Foi então, e só então, que, perante o arrastar das indefinições do Museu, nos foi sugerido (face ao plano do Câmara de Aveiro), que a evocação acontecesse no Salão Cultural. Simplesmente, como à partida todos reconhecíamos, as condições eram bastante deficientes. Felizmente, porém, os obstáculos foram-se removendo, um a um, no sentido de aproveitar o mais possível a área e a luz, criando o ambiente cultural apropriado para o efeito.

E a pouco mais de duas semanas da abertura, por proposta do vereador Custódio Ramos, traduzindo o espírito de unidade da autarquia. debateu-se a possibilidade de transformar o «catálogo» em Boletim Municipal, tornando, desta forma realidade, um projecto de anos anteriores, também ele, inserto no Plano de Actividades para 1983. Aceite a proposta, houve que repensar, de imediato, todo o esquema elaborado e já entregue na tipografia.

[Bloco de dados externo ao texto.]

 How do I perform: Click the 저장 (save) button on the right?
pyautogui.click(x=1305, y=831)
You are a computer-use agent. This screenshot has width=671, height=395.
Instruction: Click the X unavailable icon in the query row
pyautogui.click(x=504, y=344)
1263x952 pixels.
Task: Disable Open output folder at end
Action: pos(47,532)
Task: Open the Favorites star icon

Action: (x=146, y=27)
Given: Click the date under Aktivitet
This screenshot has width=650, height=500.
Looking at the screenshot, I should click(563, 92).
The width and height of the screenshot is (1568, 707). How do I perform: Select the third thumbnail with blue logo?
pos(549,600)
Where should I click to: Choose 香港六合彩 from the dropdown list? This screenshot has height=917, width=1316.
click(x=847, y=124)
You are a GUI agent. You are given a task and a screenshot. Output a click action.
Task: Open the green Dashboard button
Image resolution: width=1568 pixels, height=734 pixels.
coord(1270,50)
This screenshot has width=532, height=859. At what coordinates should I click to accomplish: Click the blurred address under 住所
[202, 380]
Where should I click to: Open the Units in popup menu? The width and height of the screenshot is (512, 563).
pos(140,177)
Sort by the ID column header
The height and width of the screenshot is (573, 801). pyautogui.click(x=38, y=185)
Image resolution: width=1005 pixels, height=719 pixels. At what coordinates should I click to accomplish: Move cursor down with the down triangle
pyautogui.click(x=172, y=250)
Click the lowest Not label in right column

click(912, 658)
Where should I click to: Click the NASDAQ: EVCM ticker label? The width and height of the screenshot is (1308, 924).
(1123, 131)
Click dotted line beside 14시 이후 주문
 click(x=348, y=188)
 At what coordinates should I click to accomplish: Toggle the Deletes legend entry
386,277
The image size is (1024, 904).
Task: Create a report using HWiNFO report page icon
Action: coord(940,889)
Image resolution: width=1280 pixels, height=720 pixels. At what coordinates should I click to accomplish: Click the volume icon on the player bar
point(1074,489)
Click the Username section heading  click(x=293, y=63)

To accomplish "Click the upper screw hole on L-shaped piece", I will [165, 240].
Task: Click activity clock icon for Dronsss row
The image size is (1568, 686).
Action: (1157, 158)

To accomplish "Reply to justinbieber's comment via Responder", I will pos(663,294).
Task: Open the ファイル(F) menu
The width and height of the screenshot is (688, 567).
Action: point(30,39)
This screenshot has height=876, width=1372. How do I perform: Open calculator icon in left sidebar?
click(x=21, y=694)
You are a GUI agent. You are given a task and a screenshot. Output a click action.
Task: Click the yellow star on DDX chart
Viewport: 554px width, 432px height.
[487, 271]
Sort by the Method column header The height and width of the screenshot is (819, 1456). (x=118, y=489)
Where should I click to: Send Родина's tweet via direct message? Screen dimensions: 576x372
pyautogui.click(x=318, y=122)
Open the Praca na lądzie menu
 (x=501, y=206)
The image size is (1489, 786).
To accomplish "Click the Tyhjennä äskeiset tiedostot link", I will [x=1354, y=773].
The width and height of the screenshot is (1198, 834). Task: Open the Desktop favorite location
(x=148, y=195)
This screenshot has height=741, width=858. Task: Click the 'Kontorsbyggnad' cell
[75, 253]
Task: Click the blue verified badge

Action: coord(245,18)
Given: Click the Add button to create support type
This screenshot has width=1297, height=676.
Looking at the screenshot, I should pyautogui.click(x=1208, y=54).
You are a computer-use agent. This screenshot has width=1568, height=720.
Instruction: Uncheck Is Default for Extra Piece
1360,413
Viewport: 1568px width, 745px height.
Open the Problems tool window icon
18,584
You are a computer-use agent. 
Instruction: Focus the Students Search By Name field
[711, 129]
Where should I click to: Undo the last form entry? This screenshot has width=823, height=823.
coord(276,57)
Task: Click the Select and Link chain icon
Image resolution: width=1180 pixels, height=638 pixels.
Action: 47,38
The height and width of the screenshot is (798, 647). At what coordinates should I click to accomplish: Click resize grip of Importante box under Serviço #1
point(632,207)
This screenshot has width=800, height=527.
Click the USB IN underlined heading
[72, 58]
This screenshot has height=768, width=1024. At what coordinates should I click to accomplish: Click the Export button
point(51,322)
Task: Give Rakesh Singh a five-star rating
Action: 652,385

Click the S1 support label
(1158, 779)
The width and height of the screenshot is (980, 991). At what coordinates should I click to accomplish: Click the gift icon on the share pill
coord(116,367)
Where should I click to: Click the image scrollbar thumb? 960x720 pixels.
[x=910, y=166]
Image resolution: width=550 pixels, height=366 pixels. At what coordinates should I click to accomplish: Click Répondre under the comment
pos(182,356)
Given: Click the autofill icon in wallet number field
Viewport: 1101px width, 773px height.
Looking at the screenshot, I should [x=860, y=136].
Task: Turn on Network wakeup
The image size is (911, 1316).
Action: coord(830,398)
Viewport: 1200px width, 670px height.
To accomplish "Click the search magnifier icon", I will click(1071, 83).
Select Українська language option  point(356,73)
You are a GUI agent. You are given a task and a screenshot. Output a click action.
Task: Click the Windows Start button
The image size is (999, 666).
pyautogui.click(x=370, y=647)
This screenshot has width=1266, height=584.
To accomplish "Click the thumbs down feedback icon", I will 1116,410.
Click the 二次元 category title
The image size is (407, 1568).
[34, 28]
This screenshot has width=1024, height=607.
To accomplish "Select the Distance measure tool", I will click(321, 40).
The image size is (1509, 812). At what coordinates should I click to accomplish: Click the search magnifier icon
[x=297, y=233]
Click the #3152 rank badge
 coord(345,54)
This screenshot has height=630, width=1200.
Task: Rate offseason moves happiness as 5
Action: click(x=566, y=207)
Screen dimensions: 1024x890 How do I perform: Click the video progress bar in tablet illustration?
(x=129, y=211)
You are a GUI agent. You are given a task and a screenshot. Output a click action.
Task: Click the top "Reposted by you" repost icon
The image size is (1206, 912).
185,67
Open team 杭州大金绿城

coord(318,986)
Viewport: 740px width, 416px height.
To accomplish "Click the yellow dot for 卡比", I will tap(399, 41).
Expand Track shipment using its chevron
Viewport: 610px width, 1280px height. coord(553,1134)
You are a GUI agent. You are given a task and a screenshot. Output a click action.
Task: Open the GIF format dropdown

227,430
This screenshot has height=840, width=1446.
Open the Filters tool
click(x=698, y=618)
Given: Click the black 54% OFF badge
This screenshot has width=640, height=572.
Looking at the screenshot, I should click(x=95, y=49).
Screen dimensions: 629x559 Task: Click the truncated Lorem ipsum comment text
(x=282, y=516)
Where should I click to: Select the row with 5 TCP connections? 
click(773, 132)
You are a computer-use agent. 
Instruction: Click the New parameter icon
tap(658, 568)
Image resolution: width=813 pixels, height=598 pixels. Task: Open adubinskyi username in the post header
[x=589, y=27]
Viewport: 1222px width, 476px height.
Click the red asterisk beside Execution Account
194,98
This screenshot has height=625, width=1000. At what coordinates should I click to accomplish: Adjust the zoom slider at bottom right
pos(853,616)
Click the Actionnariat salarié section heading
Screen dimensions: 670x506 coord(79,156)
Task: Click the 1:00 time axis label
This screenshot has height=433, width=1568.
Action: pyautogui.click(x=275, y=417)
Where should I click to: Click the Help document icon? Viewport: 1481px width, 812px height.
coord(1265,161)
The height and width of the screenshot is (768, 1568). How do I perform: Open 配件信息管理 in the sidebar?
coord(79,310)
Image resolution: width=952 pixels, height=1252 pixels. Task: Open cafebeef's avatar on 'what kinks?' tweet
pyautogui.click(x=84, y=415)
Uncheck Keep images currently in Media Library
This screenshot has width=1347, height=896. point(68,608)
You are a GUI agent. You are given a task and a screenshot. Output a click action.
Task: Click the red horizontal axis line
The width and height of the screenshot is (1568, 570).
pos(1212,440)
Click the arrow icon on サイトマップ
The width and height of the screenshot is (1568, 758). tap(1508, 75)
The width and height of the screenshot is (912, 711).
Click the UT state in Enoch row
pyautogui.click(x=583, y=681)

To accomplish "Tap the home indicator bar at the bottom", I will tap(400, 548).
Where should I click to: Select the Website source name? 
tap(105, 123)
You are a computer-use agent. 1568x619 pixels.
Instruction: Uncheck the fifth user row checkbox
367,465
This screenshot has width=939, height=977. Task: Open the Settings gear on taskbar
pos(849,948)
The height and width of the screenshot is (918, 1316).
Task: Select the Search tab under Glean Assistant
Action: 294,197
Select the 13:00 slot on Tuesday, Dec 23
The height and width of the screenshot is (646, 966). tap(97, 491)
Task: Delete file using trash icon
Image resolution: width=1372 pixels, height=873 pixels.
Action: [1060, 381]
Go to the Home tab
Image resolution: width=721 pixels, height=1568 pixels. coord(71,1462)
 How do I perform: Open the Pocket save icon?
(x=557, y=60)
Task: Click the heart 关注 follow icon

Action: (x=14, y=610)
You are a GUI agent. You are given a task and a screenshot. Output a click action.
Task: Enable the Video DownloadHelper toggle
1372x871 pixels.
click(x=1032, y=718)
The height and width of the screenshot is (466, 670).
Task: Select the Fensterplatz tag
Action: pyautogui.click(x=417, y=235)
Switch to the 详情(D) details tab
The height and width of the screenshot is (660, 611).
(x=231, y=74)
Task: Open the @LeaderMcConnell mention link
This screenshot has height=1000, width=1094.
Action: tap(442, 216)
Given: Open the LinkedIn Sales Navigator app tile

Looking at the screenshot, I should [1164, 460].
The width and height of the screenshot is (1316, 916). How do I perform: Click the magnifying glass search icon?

Por isso, enquanto uma fracção da «Comissão Organizadora» assumiu a tarefa de confecção do «Boletim», outra se dedicou, mais especialmente à recolha e acondicionamento de obras, numa corrida contra o tempo e contra a resistência de tão poucos elementos, nem todos podendo dar a disponibilidade que inicialmente se supunha.

Mesmo assim, distribuíram-se 500 cartazes, muitos deles pedidos expressamente por artistas e estudantes dos institutos de «Belas-Artes», fizeram-se 2 500 boletins, 500 convites em nome da Câmara e da Comissão Organizadora, 5000 autocolantes, dezenas de fotografias dos principais artistas e obras representadas, um filme vídeo...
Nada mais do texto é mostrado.